В мире ГУЛАГа мерзлота парадоксальным образом становится посредником между автором поэмы и природой. Изучая ее, Флоренский открыл для себя ее поэтические возможности. Это – хрупкая, непостоянная ледяная субстанция, способная «имитировать» природу и «отражать» воспоминания. Видимо, поэтому всегда сопутствовавший ему в лагере образ вечной мерзлоты окажется в итоге символом его драматической судьбы.
Ее антагонистом в поэме Флоренский делает «ядовитый металл» – золото , которое противостоит тому, кто «занят мерзлотой»:
…тот странник не простой —
Он занят нашей мерзлотой.
Хотел бы, чую, чтоб металл
До глубины земной лежал
И вида золота бежит,
Как будто был бы ядовит [Оро, 49].
Можно сказать, что мерзлота, предмет научного исследования, – своеобразный октант первой части. Во второй части ей будут противопоставлены водоросли – предмет исследования Флоренского на Соловках. Но мерзлота все-таки остается контрапунктом второй части. Основной же конфликт возникает между памятью о красоте Кавказа и суровостью Севера, что обнаруживается при повторном появлении в тексте странника (странника-грузина!), уже знакомого нам по первой части. Во второй он будет рядом с Оро главным посредником между двумя полюсами. По этому принципу строится вся диалогическая линия поэмы.

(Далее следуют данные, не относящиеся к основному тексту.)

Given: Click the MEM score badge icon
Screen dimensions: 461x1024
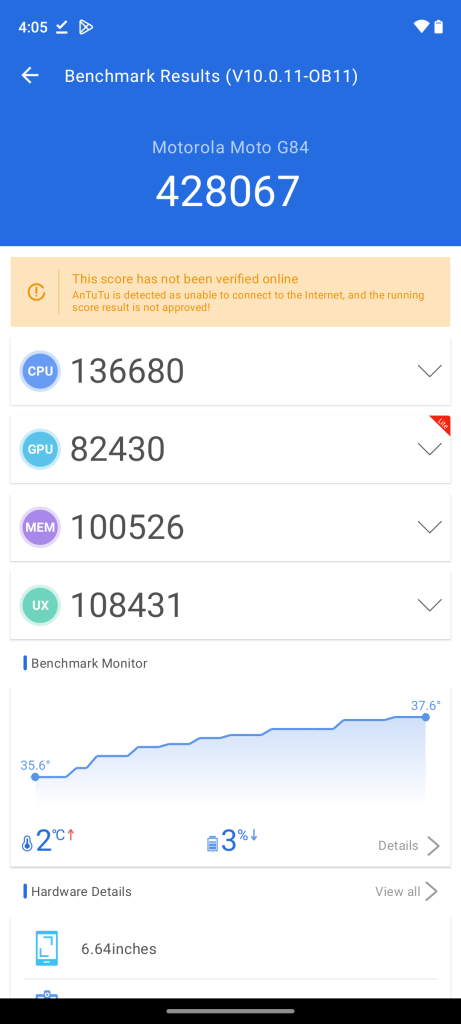Looking at the screenshot, I should [x=40, y=527].
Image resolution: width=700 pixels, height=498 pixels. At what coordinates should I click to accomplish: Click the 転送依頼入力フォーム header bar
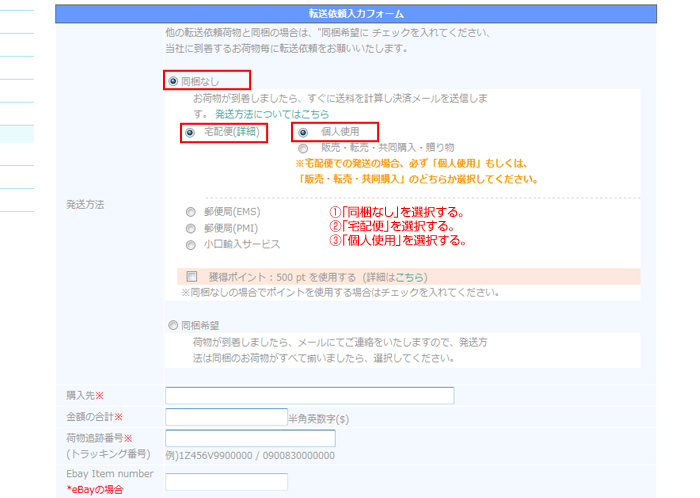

Стоит добавить, что и в этом лагерном опыте отправной точкой в освоении новой проблематики для Флоренского по-прежнему остается насыщенная своей спецификой реальность:
Без жизни сланцы древних свит,
Трухлявый гнейс и сиенит.
Гранит, как дерево, гниет,
И лес пускает корни в лед.
Но ослепительно красив
Метаморфический массив [Оро, 93].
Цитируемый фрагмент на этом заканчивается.